At Ben's silence, Shana changed tack. “So, Desmond, I hear you're leaving us.”
“Damn right I am.”
“Will you really be happy out there?” Shana persisted.
“What're you suggesting, that I stay here on this bloody rock?”
Kathy lifted her chin and looked Desmond square in the face. “If it's bloody, it's because people have made it so. What Shana is saying—”
“What happened to that man Rose and Bernard fished out of the well, who was all smiles?” Shana broke in.
“I dunno, you tell me.” Then Desmond gave a long sigh, as if the air had been suddenly let out of him.

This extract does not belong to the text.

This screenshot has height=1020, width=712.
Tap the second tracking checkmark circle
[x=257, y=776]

Shana put her hand on his arm. “Listen, Desmond. Two days ago, we were pasturing our cattle in the North Mesa like usual, minding our own business. The Old Woman came to us, said we had to hurry to the Barracks, that you'd all be here, and we were supposed to make things ready. And here you are, just like she said. Then this morning, one of the birds told us what happened with Hurley. How you all went... There. To the Other Place. So this is what I don't get, Desmond. You've actually been There, so how you can still be so doubtful? It's as if you've seen, but not seen.”

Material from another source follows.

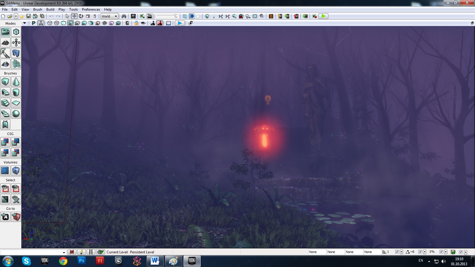Open the World coordinate system dropdown
Image resolution: width=475 pixels, height=267 pixels.
(x=110, y=16)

Desmond knew exactly what Shana meant, but he pouted like an obstinate child. “Been where?”
“You know.”
He murmured, sounding defeated, “I don't know. It seems like a dream.”
“It wasn't,” Ben said in a sharp voice. “You still have your compass.”
Desmond reached into his pocket and gazed at the tarnished brass object as if he'd never seen it before.
“Maybe the compass isn't just to get home,” Kathy said, her voice rich with tenderness. “Maybe it's to find your way back, too, if that's what you and your wife both want.”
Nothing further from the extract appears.